::: Reading text :::
According to a press release from the human rights body, “two major areas of concern relate to the extent to which licensing fees and other requirements restrict the diversity of broadcasting agencies and the unacceptably wide powers of government influence and intervention in broadcasting services.”
A more detailed legal treatment of the unsatisfactory sections of the bill is contained in a review provided by legal experts from Interights at the request of the GHRA, and is to be circulated to parliamentarians and other interested parties, the release said.
Referring to the section on ‘Broadcasting Policy’ (10(1)(b), the GHRA says the thrust is understandable in seeking to protect Guyanese media against absorption by anonymous globalised ownership that cannot be held to account. But the body argues that restricting ownership and control to Caricom nationals (article 6c) is “problematic and arbitrary.” The association further contends that ‘Caricom ownership’ in a region in which off-shore registration and the virtual sale of citizenship is large-scale business will not secure this goal. In addition, the GHRA says, since the bill allows exceptions to non-Caricom ownership at the discretion of the authority (10c), commitment to the goal is ambiguous.
:::
*Parts of the exercise*:
#1 Answer these from the broadcasting bill text:
(a) Along with other requirements, what does the press release say restricts the diversity of broadcasting agencies?
(b) Legal experts from which organization provided the more detailed review?
(c) To nationals of what grouping does the bill restrict ownership and control?
#2 Please repeat the part of the broadcasting bill text between "A more detailed" and "the release said.", inclusive.
The listing that comes next isn't needed for anything here.
::: Raw data :::
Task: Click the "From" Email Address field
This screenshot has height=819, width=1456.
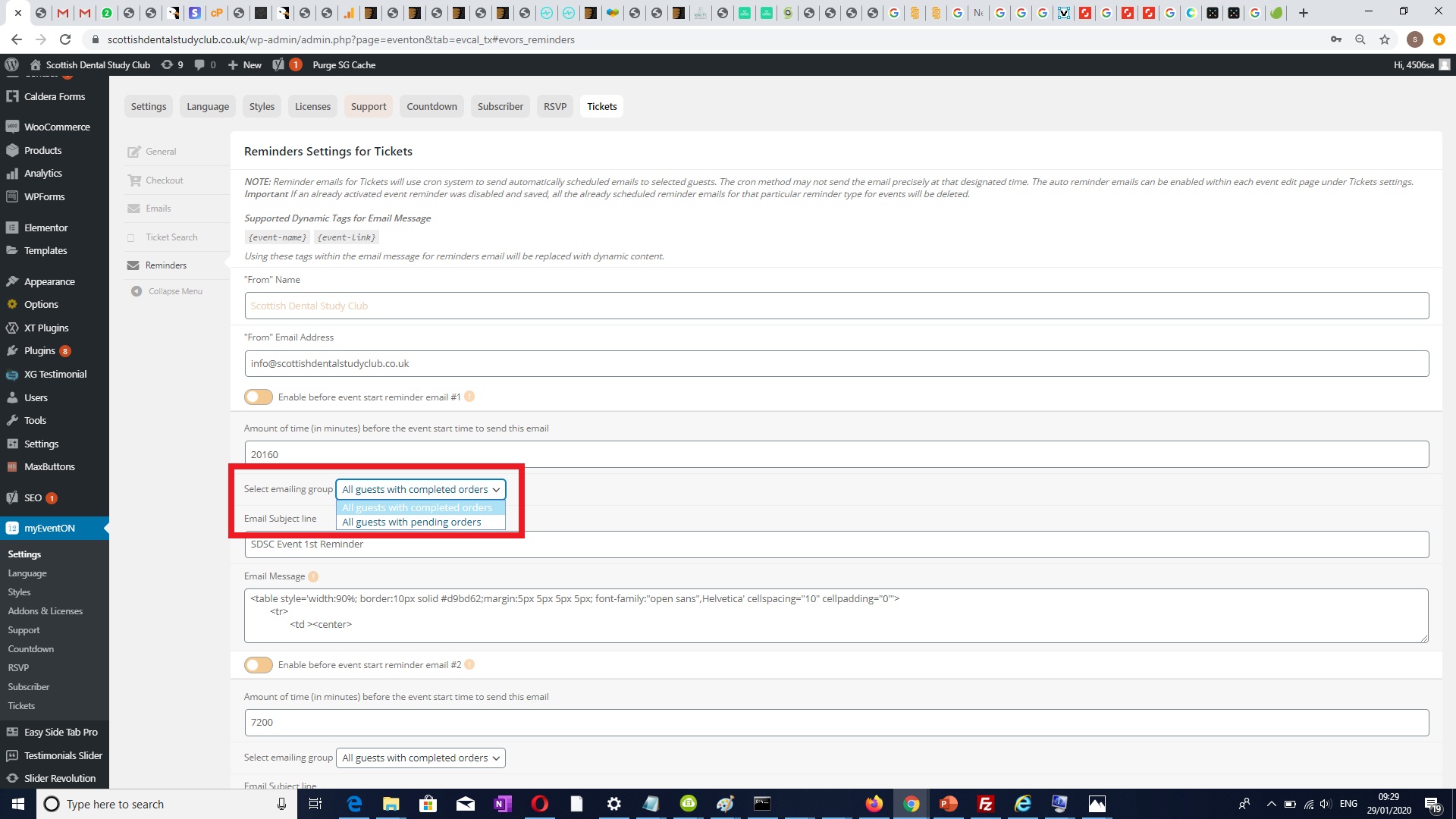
:::
*List of solutions*:
#1
(a) Licensing fees
(b) Interights
(c) Caricom

#2
A more detailed legal treatment of the unsatisfactory sections of the bill is contained in a review provided by legal experts from Interights at the request of the GHRA, and is to be circulated to parliamentarians and other interested parties, the release said.